Constructing Cartesian tensors

Background

In physics and engineering, Cartesian tensors play an important role, often in a “stimulus-response” way, when some quantities in a system of interest have a “directional dependence”. For example, the moment of intertia tensor \(\mathbf{I} \in \mathbb{R}^{3\times3}\) of a physical object relates its angular velocity \(\boldsymbol{\omega} \in \mathbb{R}^{3}\) to its angular momentum \(\mathbf{J} \in \mathbb{R}^{3}\) and rotational kinetic energy \(K \in \mathbb{R}\):

\[\begin{split}\mathbf{J} &= \mathbf{I} \cdot \boldsymbol{\omega}\\ K &= \frac{1}{2} \boldsymbol{\omega} \cdot \mathbf{I} \cdot \boldsymbol{\omega}\,.\end{split}\]

The moment of inertia tensor \(\mathbf{I}\) is a tensor of degree (often also called “rank” or “order”) \(2\). In general, a Cartesian tensor of degree \(\ell\) is a \(3\times3\times\dots\times3\) (repeated \(\ell\) times) array of numbers (a tensor of degree \(\ell=0\) is just a single number) and can take \(m \leq \ell\) vectors and return a new tensor of degree \(\ell - m\).

Formal definition of Cartesian tensors

Cartesian tensors are tensors on vector spaces \(V\) with a given scalar product – in our case, on \(V=\mathbb{R}^3\) with the usual scalar product. The tensors of degree \(\ell\) can be defined as the multilinear functions \(V\times V \times ... \times V\rightarrow \mathbb{R}\), where we have \(\ell\) variables in \(V\). We also allow \(\ell=0\) variables, in that case, the function of no variable/tensor of degree \(0\) is just a single number. (Since we have a fixed scalar product, we do not have to distinguish between covariant and contravariant indices, so instead of the “\((p,q)\)-tensors” that are used in settings without a specified scalar product, Cartesian tensors only have one degree \(\ell\), corresponding to \(p+q=\ell\) in the other settings.) In our case \(V=\mathbb{R}^3\) and the multilinear functions of \(\ell\) variables can be given by an \(\ell\)-dimensional array of \(3^\ell\) numbers. There is a natural operation of rotations/reflections \(g\in \mathrm{O}(3)\) on these multilinear functions \(f\), its result \(g f\) is uniquely defined by the property \((g f)(g v_1, ..., g v_l) := f(v_1,...,v_l)\).
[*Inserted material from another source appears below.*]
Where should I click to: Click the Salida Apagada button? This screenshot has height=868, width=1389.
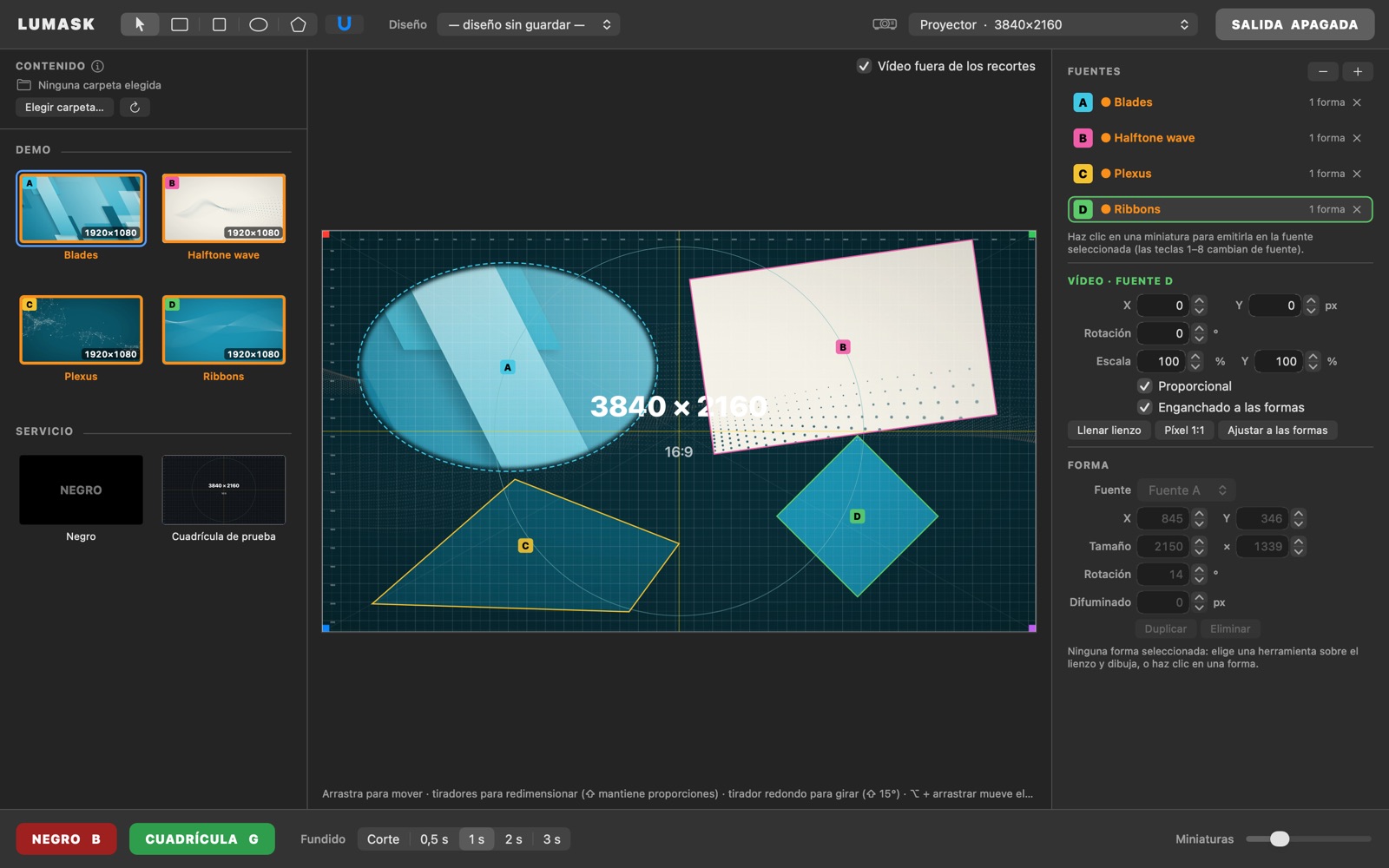[1294, 24]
Therefore we can also say what a covariant map from e.g. point configurations to tensors is, which gives us the notion of covariant tensor-valued features.

We already said that tensors of degree \(0\) are just numbers. Since we have a fixed scalar product, we can also identify vectors \(v \in V\) with their linear functions \(L(w) := \langle w, v \rangle\) and vice versa, so Cartesian tensors of degree \(1\) can be identified with vectors, and under this identification, also the operations of \(\mathrm{O}(3)\) match. Similarly, a matrix \(A\) or a linear map \(A:V\rightarrow V\) can be identified with the tensor of degree \(2\) given by \(T(v,w) := \langle v, A w \rangle\).

Under this identification, symmetric matrices correspond to tensors of degree \(2\) that satisfy \(T(v,w)=T(w,v)\). In general, a tensor is called symmetric if one can change any two variables without affecting the value. As is known from symmetric matrices and quadratic forms, a symmetric tensor \(T\) of degree \(2\) is already determined by its values \(T(v,v)\).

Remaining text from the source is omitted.